September 2012 Blog Posts

Primitive Obsession, Custom String Types, and Self Referencing Generic Constraints

I was once accused of primitive obsession. Especially when it comes to strings. Guilty as charged!

There’s a lot of reasons to be obsessed with string primitives. Many times, the data really is a just a string and encapsulating it in some custom type is just software “designerbation.” Also, strings are special and the .NET Framework heavily optimizes strings through techniques like string interning and providing classes like the StringBuilder.

But in many cases, a strongly typed class that better represents the domain is the right thing to do. I think System.Uri and its corresponding UriBuilder is a prime example. When you work with URLs, there are security implications that very few people get right if you treat them just as strings.

But there’s a third scenario that I often run into now that I build client applications with the Model View ViewModel (MVVM) pattern.
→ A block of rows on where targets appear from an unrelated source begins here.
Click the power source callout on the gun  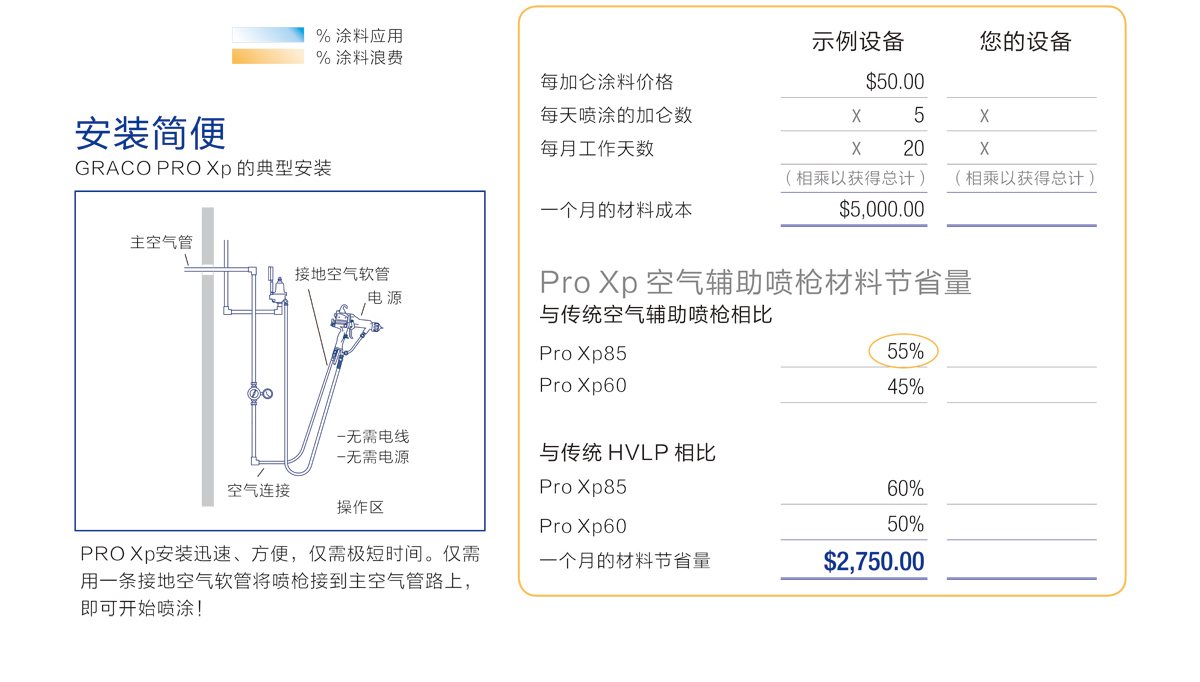[x=384, y=296]
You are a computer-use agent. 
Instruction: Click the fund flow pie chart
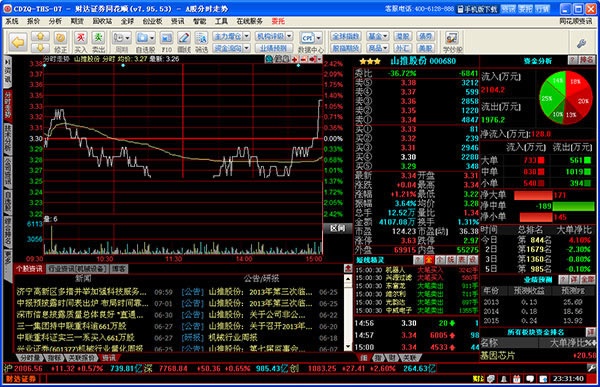(565, 97)
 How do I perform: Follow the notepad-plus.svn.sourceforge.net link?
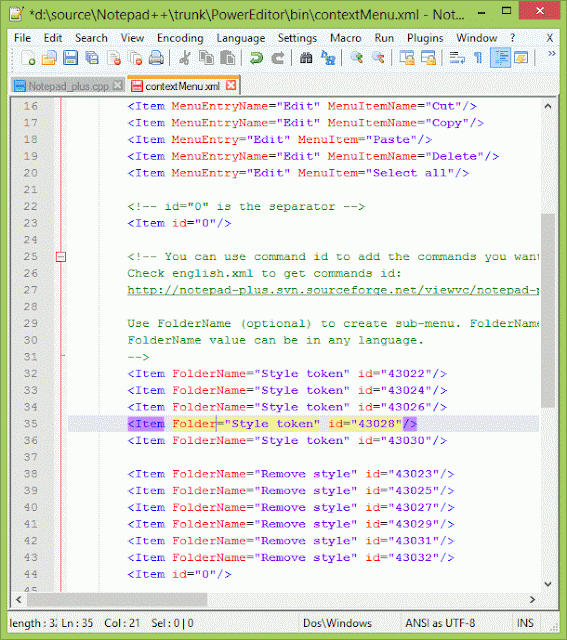[333, 290]
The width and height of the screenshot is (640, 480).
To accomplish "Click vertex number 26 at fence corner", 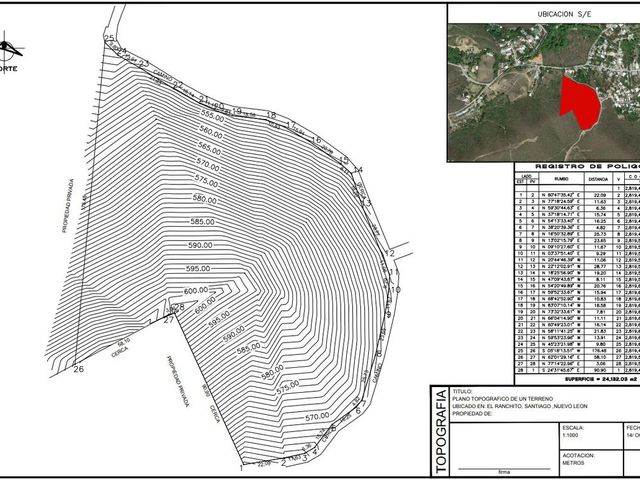I will click(x=78, y=369).
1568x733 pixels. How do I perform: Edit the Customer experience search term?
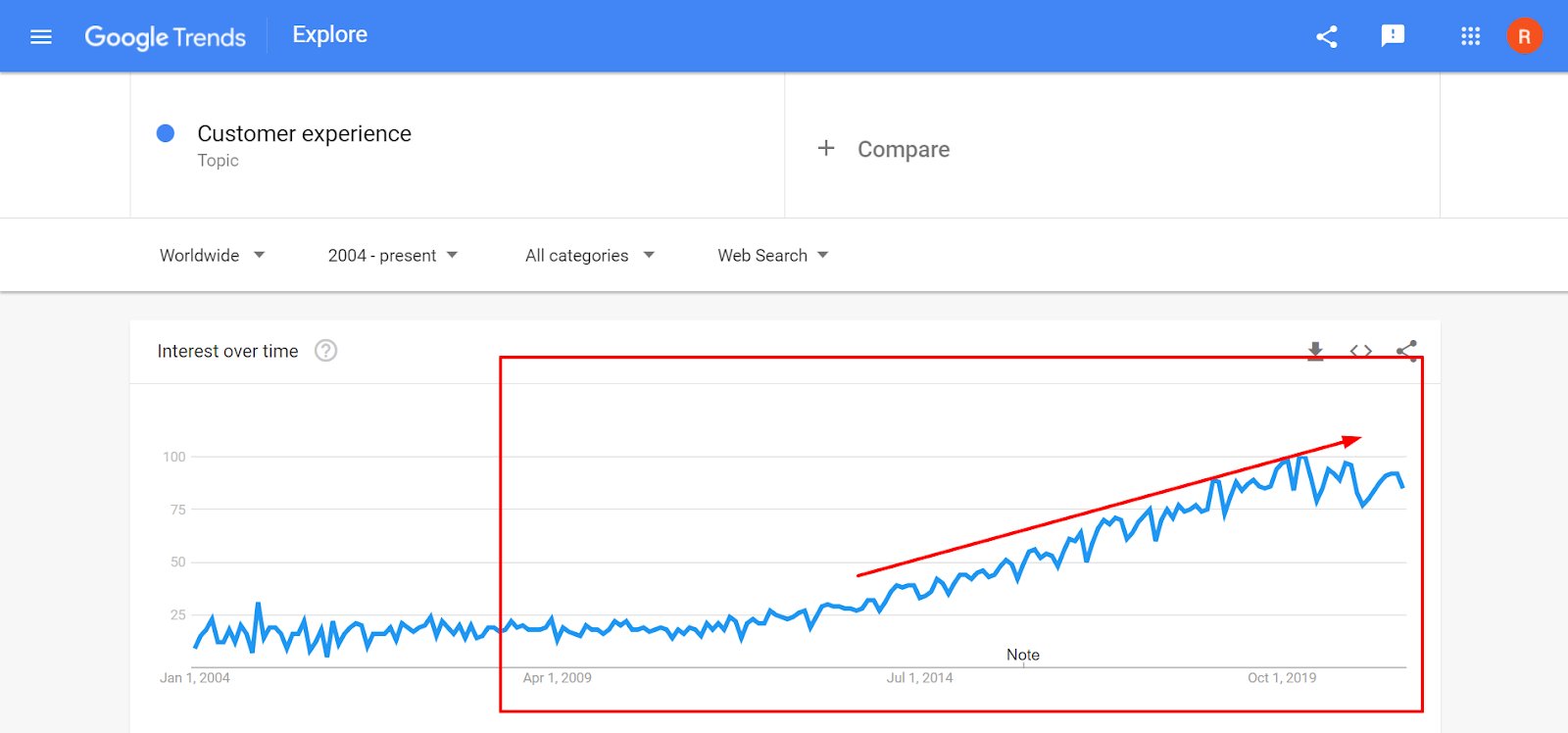tap(304, 133)
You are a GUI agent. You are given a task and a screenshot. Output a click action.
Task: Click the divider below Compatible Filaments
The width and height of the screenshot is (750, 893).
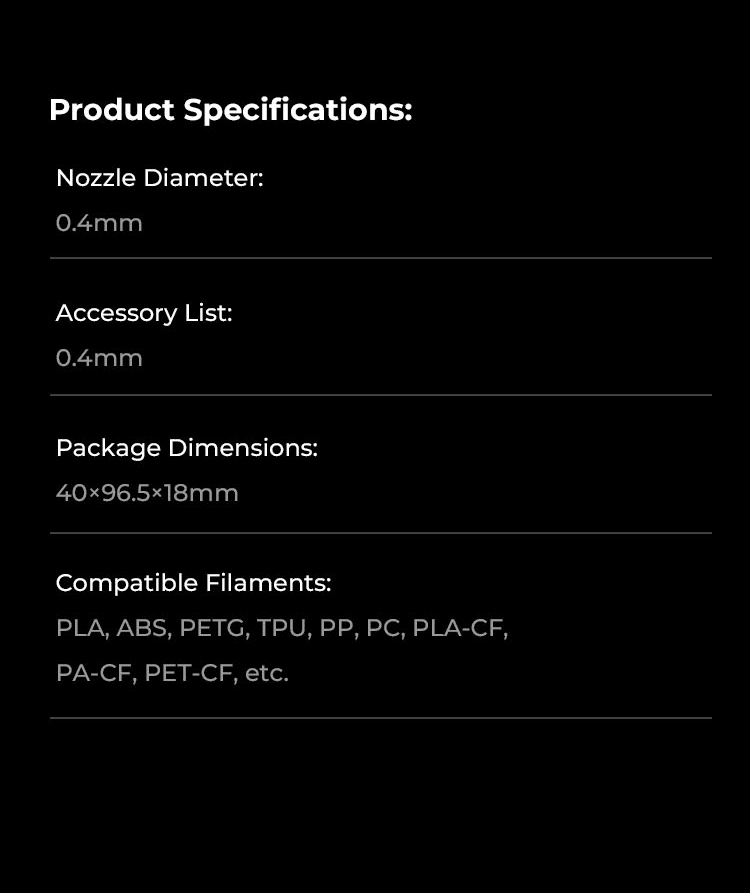point(381,718)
Many properties on a view model correspond to user input. Often these properties are populated via data binding with input controls on the view. As such, these properties often need be able to hold invalid values that represent the input the user entered.

For example, suppose I want a user to type in a URL. I might have a property like:

public string YourBlogUrl {get; set;}

I can’t change the type of that property to a Uri because as the user types, the intermediate values bound to the property are not valid instances of Uri. For example, as the user types the first “h” in “http”, trying to bind the input value to the Uri property would fail.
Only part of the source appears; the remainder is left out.